Despite so many big moments throughout her career, Rachel says it is the little moments that have made her water polo journey so special to her.
“Sometimes there’s just little things like an everyday practice that turns into something that’s way more joyful than you thought it was going to be, just purely from teammates and the people that you are around and that you get to know through the process,” Fattal said.
Water polo has taught her a lot, but one of the biggest lessons she has learned throughout her career is finding her reason to keep showing up even on days when she doesn’t feel like it.
“You have to find your ‘why,’ like what’s your reason behind ‘I’m still going to show up,’” Fattal said. “Being able to discover that in yourself and finding your ‘why,’ I’d say that’s one of my favorite lessons that I’ve learned.”
Fattal has coached water polo and volleyball before, but this will be her first time coaching at the collegiate level.
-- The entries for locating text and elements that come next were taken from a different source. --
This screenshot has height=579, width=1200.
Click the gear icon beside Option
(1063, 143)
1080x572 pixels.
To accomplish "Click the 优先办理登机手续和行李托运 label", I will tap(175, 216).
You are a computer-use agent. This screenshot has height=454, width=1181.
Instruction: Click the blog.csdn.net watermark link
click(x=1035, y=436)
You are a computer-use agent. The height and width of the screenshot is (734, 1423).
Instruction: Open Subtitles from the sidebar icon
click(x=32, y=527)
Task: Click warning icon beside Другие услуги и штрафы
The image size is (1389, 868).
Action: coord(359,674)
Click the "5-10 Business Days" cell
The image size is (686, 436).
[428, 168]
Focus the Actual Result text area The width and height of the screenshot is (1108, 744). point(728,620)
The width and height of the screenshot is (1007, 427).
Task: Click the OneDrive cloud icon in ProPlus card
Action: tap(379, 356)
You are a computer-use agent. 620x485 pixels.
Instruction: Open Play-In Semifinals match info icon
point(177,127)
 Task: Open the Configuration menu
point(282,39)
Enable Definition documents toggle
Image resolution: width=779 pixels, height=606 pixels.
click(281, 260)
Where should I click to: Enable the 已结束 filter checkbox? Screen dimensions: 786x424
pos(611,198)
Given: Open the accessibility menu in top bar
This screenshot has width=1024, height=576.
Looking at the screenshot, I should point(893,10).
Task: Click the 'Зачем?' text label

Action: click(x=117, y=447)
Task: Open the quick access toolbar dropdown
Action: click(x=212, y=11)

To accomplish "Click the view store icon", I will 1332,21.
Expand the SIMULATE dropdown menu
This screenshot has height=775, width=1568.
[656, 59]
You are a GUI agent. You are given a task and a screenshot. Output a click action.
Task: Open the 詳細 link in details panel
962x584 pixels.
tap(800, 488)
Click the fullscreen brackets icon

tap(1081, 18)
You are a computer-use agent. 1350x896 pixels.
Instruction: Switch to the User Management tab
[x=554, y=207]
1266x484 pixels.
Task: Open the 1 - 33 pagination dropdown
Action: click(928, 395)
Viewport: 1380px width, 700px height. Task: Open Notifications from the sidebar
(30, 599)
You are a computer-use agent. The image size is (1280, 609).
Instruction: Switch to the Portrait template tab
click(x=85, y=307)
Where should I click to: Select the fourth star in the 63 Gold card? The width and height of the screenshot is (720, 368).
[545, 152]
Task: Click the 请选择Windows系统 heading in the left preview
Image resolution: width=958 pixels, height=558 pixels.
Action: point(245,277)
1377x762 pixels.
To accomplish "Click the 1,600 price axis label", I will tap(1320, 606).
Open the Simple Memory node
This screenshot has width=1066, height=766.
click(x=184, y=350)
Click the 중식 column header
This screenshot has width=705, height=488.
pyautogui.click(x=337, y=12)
She is also playing for the national team concurrently, training seven hours a day, six days a week, following some time off after the world championships this past summer.
“You know it is an interesting balance, but I’m excited for it,” Fattal said.
Fattal hopes to bring her love, knowledge and experience with water polo to the next generation of players at Long Beach State.
“Coaching is something that I think is really enjoyable, giving back to the sport that’s obviously given me so many things in my life,” Fattal said. “I would love to give any of that back to these girls that will come through this program and show them what an amazing place Long Beach State is and how much water polo can give to you.”